Admin Controls
The Identity Graph has two configuration surfaces:
- Customer-facing settings at Settings → Identity Graph (in each company's portal) — see Identity Graph Settings for the customer-side walkthrough.
- Super-admin global defaults and per-company overrides described on this page — used to set the baseline that applies to every company, and to override individual tenants when needed.
Most tenants are happy with the customer-facing controls. The super-admin defaults exist so the operator can ship a sensible starting policy to every new company without each owner having to set everything from scratch, and so regulated tenants can be locked into a stricter posture.

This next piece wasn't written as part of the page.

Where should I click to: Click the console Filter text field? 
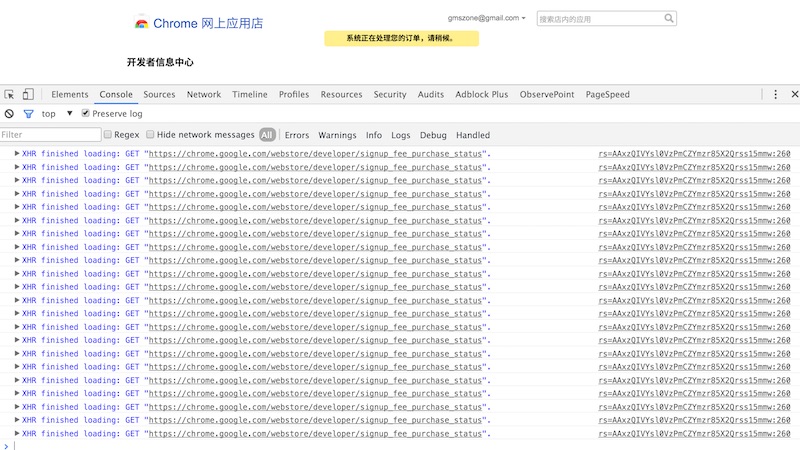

Runtime gate — subscription-driven
The graph runs for any customer with an active, non-expired subscription. There's nothing for the customer to toggle:
- Active subscription → AI agents receive the graph context on every chat / call.
- Trial expired or subscription cancelled → graph context stops being assembled. AI prompts contain only the current session.
This decision is cached for 60 seconds per company, so subscription state changes propagate without overloading the database.
Global defaults
A single super-admin-owned document (one row in the identity_graph_defaults collection) holds the configuration that applies to every company by default. It carries:
- Enabled — master on/off for the graph.
- Capture Website Forms — whether the form-intercept script loads alongside the widget.
- AI Agent Context Sections — which sections to include in the AI prompt (Identity, Engagement, Past Conversations, CRM State, etc.). Empty means "include everything".
- Custom Intro — paragraph prepended to AI prompts globally.
- Limits —
max_recent_pages,max_past_conversations,max_extracted_facts. - Verification Policy —
permissive,moderate,strict, orregulated. - Trust Inbound Caller-ID — whether matching caller-ID counts as a verification trigger.
API:
| Method | Path | Purpose |
|---|---|---|
GET | /admin/identity/config/defaults | Read the current global defaults. |
PUT | /admin/identity/config/defaults | Update one or more default fields. |
Updates take effect within 60 seconds (per-process cache TTL on the resolver).
Per-company override
For specific tenants whose posture differs from the global default (e.g. a regulated-industry customer who needs verification_policy: regulated while the rest stay on strict), the admin can flip that company onto a custom config:
| Method | Path | Purpose |
|---|---|---|
PUT | /admin/identity/config/company/:id | Body: { use_custom_config: true, config: { … any subset of fields … } }. |
PUT | /admin/identity/config/company/:id | Body: { use_custom_config: false } returns the company to the global defaults. |
Companies with identity_graph_use_custom_config: false (the default) inherit the global config and don't carry their own copy.
Super-admin browsing (unchanged)
Identity Graph admin still surfaces under Admin → Identity:
- Persons — list of every Person, with profile and session counts.
- Person Detail — Company Profiles, Sessions, Bookings, Match Keys tabs.
- Person Profile Detail (per-tenant) — Forms, Facts, Bookings, CRM Enrichment, Identity Audit tabs.
- Person Profiles — paginated cross-tenant list.
- Form Submissions — every captured form across tenants.
- Markdown Preview (diagnostic) — given a session id, returns the exact markdown the AI would receive plus reasons it might be empty.
These are read-only. They're used for support — when a customer asks "why isn't the AI greeting my returning visitor?", an admin pulls up that visitor's Person, looks at the Identity Audit log on the matching Person Profile, and sees whether a verification event ever fired.